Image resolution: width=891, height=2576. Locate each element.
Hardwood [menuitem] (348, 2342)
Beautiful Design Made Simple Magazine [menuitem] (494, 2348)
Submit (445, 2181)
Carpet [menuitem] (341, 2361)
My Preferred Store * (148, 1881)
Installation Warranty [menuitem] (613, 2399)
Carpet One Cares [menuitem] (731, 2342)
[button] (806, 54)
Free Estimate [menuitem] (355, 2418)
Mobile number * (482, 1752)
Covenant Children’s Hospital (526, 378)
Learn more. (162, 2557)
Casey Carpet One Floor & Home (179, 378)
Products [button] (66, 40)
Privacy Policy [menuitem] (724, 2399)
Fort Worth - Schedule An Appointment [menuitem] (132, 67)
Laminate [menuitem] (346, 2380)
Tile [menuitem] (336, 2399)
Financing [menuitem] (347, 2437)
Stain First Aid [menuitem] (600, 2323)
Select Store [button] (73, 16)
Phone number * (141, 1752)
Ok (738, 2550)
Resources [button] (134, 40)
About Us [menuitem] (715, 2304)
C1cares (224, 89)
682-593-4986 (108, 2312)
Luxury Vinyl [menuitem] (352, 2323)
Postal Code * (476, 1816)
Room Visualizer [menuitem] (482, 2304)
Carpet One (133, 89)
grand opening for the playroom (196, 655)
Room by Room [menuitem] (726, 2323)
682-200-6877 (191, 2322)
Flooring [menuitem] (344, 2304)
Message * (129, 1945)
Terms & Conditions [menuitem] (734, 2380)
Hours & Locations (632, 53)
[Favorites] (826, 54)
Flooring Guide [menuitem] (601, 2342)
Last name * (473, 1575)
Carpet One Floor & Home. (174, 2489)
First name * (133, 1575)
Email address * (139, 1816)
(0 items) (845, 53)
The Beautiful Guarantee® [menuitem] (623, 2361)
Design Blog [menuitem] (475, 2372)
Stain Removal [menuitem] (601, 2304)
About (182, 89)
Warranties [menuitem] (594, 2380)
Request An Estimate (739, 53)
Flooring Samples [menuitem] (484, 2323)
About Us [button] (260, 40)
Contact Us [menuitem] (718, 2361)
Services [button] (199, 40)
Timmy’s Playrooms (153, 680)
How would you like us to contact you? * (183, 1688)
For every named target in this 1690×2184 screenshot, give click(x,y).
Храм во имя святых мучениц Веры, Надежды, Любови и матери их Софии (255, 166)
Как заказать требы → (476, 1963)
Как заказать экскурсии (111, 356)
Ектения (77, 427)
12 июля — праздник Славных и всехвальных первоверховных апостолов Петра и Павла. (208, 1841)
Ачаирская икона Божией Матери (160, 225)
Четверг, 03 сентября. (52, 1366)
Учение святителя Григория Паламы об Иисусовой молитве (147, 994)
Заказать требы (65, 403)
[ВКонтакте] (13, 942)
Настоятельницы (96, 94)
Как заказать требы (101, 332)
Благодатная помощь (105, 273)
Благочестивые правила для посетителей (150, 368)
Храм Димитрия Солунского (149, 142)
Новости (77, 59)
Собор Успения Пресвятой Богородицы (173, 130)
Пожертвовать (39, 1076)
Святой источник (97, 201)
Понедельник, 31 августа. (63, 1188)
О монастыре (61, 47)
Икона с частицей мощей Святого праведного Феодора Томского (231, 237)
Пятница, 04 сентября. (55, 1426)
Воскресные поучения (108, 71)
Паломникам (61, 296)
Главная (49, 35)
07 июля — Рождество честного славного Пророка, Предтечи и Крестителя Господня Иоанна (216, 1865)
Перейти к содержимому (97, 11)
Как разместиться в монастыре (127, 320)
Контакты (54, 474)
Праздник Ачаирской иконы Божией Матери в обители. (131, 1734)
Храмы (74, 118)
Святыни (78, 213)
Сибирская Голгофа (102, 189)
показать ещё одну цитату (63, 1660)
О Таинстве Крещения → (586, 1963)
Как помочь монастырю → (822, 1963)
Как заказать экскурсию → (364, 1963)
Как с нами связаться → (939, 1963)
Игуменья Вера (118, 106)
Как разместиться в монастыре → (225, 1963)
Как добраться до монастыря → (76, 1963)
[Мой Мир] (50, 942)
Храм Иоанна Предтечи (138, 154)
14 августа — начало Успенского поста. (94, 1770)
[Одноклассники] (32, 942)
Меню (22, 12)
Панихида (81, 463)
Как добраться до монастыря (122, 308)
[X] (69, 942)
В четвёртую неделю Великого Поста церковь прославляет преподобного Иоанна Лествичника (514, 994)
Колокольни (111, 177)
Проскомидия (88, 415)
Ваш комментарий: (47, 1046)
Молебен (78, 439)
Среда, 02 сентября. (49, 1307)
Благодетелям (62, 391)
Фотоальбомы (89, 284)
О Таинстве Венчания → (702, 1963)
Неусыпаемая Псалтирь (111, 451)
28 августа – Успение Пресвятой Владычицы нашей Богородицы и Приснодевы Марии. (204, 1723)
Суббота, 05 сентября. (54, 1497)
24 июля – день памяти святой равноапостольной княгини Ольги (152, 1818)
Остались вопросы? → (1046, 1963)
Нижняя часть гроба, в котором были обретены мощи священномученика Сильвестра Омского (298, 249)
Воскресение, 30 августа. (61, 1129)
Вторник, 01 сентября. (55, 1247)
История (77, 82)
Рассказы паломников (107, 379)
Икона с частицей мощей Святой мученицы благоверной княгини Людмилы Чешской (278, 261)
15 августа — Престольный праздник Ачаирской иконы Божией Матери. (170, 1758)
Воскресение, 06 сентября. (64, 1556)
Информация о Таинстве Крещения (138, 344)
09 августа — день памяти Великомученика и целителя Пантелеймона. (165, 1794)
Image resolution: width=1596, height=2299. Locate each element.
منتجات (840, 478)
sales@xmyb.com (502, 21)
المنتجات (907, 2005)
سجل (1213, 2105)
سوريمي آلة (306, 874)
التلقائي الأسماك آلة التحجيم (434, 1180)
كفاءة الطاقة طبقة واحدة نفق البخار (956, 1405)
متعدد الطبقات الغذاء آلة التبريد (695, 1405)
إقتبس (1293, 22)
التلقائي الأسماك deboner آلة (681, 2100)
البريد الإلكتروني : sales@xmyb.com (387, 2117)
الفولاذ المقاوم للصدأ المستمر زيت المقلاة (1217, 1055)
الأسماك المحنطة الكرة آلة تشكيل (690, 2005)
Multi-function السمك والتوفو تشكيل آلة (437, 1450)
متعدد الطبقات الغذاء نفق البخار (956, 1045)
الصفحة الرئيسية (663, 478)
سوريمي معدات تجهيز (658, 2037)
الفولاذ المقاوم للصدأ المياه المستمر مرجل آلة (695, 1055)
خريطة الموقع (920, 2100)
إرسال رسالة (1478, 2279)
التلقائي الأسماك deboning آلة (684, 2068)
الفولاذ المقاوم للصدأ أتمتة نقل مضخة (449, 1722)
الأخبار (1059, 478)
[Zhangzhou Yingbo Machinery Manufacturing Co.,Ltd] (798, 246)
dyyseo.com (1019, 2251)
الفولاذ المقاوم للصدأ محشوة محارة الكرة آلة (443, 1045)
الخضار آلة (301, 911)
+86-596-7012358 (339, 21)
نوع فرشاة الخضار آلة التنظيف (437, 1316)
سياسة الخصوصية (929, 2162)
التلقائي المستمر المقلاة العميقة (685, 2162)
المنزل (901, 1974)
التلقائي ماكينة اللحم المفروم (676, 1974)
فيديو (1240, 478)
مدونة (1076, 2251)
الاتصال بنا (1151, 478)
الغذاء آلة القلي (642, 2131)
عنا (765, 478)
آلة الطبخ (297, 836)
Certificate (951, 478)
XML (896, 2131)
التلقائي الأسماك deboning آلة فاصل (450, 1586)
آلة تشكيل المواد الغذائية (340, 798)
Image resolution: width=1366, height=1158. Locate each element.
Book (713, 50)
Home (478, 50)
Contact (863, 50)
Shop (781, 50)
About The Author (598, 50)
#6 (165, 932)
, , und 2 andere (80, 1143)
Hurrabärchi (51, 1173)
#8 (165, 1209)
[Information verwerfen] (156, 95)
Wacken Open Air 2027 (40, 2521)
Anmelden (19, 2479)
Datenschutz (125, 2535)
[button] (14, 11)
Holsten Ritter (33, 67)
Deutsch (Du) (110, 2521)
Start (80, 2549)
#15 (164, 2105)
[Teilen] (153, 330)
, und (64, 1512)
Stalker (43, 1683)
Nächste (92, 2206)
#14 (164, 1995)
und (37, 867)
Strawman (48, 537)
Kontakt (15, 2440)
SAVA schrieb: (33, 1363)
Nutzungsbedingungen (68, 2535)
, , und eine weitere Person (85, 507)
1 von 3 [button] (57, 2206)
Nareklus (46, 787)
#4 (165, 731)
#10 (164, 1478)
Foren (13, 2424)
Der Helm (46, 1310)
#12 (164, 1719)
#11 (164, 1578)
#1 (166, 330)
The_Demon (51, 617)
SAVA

Activity: Of the entries above, transcribe exactly those lines that fall between the line containing "О монастыре (61, 47)" and the line containing "Главная (49, 35)", together with those two lines.

Answer to this task:
О монастыре (61, 47)
Икона с частицей мощей Святого праведного Феодора Томского (231, 237)
Пятница, 04 сентября. (55, 1426)
Воскресные поучения (108, 71)
Паломникам (61, 296)
Главная (49, 35)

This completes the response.